To Bracey and Liberato’s credit, they fare slightly better in the flashback scenes, digging with gusto into the script’s more meaty Romeo and Juliet material, but their charge is still fizzly at best. And the mean old fathers trying to keep them apart, a hick sociopath (Sean Bridgers) who beats Dawson bloody and a swarmy Southern tycoon (Jon Tenney) who offers Dawson $80,000 to stay away from his daughter, are so cartoonishly awful that everything else, including the love story we’re supposed to be rooting for, turns grotesque and unsavory as a result. Warning: This film contains gratuitous bouts of face punching, to the point that I wondered if Fight Club’s bruisers took less hits.

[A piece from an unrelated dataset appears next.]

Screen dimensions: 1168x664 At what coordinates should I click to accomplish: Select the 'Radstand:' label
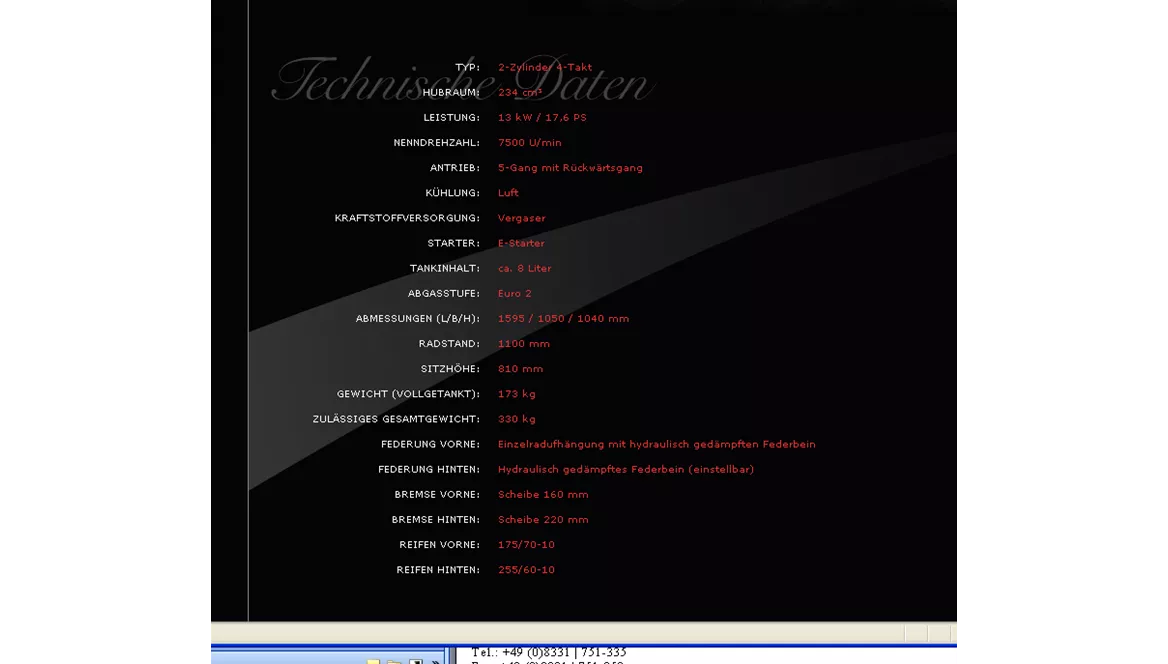[x=449, y=344]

But wait! The Best of Me isn’t all bad. At least Liberato looks like an actual 18-year-old, despite Bracey looking a hard 25, and her chubby, cherubic face, pimples visible under her foundation and all, is by far the most expressive of the four leads. Dawson’s surrogate father figure Tuck (Gerald McRaney) delivers the film’s most heartfelt moment with one tear-filled line. And the hugely talented Schuyler Fisk makes an appearance towards the end as an old friend of Dawson’s, making me wish she had been picked for the lost love over Monaghan. Seriously, where’s her leading role?
Memo to Team Sparks: Try something different, if you’re up to the challenge, because the same old story is officially stale.